Engineering galactose oxidase for biocatalytic synthesis of 2-(furan-2-yl)-2-oxoacetic acid, a critical precursor of cefuroxime

2-(Furan-2-yl)-2-oxoacetic acid (2-FOA) is a critical building block for the C7 side chain of cefuroxime, a second-generation antibiotic. Traditional chemical synthesis of 2-FOA involves harsh conditions and toxic reagents, creating significant environmental challenges. Here, we developed an alternative biocatalytic approach to produce 2-FOA, beginning with the condensation of furfural and formaldehyde to form 2-furyl hydroxymethyl ketone (2-FHMK), followed by enzymatic oxidation to 2-FOA. To address the rate-limiting oxidation step, we engineered a galactose oxidase from Fusarium graminearum (FgGOase) through error-prone PCR and site-saturation mutagenesis.

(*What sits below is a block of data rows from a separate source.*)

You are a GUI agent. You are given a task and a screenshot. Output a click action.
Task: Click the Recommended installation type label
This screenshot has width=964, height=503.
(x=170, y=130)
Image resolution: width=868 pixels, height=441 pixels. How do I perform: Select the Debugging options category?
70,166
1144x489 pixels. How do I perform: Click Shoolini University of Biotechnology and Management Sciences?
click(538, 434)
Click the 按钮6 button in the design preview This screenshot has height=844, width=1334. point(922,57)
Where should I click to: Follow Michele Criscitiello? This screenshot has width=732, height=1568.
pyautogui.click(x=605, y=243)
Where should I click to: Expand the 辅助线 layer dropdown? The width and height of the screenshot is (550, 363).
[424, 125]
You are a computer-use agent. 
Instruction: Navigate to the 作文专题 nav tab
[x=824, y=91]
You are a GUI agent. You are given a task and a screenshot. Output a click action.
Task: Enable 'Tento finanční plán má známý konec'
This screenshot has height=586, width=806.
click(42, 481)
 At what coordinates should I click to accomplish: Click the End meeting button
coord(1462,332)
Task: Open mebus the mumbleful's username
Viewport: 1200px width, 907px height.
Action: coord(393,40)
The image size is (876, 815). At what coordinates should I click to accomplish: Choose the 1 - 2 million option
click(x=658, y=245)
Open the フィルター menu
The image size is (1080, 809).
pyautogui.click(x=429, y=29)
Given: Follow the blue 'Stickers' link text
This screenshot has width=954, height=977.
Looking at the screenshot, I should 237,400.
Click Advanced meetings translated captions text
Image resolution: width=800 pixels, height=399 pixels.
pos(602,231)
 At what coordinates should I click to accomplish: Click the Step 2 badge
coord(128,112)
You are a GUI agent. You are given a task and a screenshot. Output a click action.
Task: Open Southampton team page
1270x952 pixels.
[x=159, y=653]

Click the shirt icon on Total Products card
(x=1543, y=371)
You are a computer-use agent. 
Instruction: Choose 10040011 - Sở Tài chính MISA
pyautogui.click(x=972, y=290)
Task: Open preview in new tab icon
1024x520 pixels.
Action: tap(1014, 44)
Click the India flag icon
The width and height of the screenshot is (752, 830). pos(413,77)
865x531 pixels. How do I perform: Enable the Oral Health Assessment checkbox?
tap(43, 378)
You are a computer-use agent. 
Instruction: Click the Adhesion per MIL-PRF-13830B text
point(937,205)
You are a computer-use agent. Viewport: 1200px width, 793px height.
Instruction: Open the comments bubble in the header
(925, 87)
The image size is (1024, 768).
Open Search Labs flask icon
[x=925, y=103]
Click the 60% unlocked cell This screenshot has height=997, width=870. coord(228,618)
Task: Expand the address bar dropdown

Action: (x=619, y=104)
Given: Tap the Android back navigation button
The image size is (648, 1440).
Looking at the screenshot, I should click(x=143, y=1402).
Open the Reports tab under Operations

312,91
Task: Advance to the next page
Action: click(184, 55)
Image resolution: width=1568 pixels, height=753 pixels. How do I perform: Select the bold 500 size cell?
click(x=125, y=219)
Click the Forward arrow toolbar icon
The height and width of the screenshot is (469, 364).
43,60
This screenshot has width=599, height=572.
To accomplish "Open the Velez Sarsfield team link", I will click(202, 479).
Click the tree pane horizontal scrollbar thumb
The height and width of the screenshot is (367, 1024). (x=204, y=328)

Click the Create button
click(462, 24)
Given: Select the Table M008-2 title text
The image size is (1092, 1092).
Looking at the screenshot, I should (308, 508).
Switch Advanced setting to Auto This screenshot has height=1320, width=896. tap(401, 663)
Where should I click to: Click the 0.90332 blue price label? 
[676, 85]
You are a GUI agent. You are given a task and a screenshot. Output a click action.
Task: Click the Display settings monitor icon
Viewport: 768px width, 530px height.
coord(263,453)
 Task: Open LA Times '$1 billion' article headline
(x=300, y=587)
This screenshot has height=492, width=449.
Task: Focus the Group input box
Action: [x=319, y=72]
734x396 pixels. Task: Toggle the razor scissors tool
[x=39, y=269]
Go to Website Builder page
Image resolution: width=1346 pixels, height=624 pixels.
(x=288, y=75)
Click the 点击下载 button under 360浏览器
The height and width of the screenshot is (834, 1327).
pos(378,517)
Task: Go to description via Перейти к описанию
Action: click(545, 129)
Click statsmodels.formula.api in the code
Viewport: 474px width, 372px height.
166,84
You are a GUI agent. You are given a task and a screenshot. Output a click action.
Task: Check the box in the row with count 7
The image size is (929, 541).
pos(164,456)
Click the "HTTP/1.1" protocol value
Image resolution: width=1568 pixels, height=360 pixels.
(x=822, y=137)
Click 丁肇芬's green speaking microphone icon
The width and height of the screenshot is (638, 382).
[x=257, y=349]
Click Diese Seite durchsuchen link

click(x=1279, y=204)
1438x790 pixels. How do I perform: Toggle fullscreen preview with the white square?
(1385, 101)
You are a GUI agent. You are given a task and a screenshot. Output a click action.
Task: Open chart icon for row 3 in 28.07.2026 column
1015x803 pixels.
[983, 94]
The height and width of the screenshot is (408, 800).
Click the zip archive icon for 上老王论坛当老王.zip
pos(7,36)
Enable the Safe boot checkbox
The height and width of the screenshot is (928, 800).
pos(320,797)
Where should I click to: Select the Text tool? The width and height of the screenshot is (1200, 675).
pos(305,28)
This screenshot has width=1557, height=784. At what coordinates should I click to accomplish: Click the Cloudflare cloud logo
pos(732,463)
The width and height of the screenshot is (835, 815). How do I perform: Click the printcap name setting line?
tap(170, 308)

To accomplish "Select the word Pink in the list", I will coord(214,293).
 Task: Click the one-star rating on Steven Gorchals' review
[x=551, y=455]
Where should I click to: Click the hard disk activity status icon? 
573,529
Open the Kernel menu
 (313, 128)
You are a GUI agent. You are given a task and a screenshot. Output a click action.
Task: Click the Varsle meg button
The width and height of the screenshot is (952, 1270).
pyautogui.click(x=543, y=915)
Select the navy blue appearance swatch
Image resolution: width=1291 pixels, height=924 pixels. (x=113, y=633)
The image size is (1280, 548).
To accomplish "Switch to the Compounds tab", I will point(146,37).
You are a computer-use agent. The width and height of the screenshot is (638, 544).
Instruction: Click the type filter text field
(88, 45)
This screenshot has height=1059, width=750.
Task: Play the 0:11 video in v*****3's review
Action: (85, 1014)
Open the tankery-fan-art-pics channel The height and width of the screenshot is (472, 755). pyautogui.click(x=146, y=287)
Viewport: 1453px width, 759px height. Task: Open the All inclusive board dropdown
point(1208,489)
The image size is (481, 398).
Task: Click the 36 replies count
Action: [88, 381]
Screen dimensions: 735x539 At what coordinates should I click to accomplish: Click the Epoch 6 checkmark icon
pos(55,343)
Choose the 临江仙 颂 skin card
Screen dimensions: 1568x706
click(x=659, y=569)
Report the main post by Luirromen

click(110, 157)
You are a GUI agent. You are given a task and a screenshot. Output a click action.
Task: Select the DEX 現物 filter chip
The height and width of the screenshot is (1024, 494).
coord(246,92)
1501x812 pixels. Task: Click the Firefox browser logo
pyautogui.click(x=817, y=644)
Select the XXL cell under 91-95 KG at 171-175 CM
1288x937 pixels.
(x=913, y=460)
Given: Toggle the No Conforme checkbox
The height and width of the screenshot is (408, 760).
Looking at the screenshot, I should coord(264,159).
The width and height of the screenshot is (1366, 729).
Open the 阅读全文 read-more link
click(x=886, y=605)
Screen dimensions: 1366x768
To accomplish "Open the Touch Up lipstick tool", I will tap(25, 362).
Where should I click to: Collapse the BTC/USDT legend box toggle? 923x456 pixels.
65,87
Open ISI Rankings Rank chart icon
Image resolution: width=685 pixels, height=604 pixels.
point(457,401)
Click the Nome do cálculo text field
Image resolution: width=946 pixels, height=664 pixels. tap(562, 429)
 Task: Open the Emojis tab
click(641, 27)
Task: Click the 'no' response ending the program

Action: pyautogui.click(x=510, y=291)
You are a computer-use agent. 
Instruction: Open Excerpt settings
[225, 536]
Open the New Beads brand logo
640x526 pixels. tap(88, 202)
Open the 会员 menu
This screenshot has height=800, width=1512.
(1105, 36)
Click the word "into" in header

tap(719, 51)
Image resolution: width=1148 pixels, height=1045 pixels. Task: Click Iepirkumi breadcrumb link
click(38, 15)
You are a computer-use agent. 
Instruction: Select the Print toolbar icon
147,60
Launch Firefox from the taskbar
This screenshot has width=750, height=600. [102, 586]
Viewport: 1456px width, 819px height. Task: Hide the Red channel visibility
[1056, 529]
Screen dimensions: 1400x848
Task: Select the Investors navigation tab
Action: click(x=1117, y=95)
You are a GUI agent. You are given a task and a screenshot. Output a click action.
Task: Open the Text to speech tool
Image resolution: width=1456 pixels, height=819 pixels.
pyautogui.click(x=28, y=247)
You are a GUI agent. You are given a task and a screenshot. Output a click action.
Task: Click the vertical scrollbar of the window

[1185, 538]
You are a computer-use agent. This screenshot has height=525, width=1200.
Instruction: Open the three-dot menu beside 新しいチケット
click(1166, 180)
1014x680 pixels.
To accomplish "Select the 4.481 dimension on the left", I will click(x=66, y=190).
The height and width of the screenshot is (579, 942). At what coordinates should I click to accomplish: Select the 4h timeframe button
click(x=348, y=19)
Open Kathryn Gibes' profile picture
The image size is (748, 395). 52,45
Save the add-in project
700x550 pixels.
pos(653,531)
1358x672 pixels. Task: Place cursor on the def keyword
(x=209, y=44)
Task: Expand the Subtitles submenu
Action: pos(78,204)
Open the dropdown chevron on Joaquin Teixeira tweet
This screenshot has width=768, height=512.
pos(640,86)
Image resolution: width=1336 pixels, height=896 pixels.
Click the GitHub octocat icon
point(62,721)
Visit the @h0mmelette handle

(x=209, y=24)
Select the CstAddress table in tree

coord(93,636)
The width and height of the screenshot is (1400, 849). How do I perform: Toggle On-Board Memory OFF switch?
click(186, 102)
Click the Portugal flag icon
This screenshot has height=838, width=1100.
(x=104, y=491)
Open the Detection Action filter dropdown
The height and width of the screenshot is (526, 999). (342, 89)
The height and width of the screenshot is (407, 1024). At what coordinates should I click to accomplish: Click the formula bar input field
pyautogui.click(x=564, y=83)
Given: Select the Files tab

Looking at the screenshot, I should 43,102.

The optimal variant M13 exhibited 46-fold and 102-fold enhancements in oxidation efficiency toward 2-FHMK and the intermediate aldehyde, respectively, compared to wild-type. Molecular dynamics simulations revealed that the introduced mutations improved substrate binding through increased hydrophobic interactions, along with enhanced hydration. The engineered variant M13 was then integrated into a complete biocatalytic pathway, achieving 2-FOA production at a concentration of 14.6 g/L with 86.7% conversion. Our study addressed the inherent limitations of the FgGOase while demonstrating its potential as a model for developing efficient "through-oxidation" biocatalysts, offering a sustainable alternative biocatalytic approach to 2-FOA synthesis. It emphasised the potential of enzyme engineering in diversifying sustainable chemical processes.